### Quoted passage
>>>>

There are \(N^2\) combinations of \((i,j)\), so evaluating \(A_i+B_j\) for all pairs \((i,j)\) does not finish within the execution time limit.

Here, notice that \(\max_{1 \leq i,j \leq N} (A_i + B_j) = \max_{1 \leq i \leq N} A_i + \max_{1 \leq j \leq N} B_j\). One can find \(\max_{1 \leq i \leq N} A_i\) by scanning the elements of \(A\) in a total of \(O(N)\) time, and same applies to \(\max_{1 \leq j \leq N} B_j\). Therefore, the problem has been solved in a total of \(O(N)\) time.

Sample code (Python)

N = int(input())
A = list(map(int, input().split()))
B = list(map(int, input().split()))
print(max(A) + max(B))

Sample code (C++)

#include <bits/stdc++.h>
using namespace std;

int main() {
    int N;
    cin >> N;
    int a = -1e9, b = -1e9;
    for (int i = 0; i < N; ++i) {
        int x;
        cin >> x;
        a = max(a, x);
    }
    for (int i = 0; i < N; ++i) {
        int x;
        cin >> x;
        b = max(b, x);
    }
    cout << a + b << endl;
}

<<<<

### Data block
>>>>

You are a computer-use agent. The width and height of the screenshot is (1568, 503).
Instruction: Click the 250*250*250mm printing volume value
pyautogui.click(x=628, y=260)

<<<<

### Directions
Reproduce the maximum-sum solution explanation above, from "There are \(N^2\)" up to and including "N = int(input())", with no alterations.

### Worked solution
There are \(N^2\) combinations of \((i,j)\), so evaluating \(A_i+B_j\) for all pairs \((i,j)\) does not finish within the execution time limit.

Here, notice that \(\max_{1 \leq i,j \leq N} (A_i + B_j) = \max_{1 \leq i \leq N} A_i + \max_{1 \leq j \leq N} B_j\). One can find \(\max_{1 \leq i \leq N} A_i\) by scanning the elements of \(A\) in a total of \(O(N)\) time, and same applies to \(\max_{1 \leq j \leq N} B_j\). Therefore, the problem has been solved in a total of \(O(N)\) time.

Sample code (Python)

N = int(input())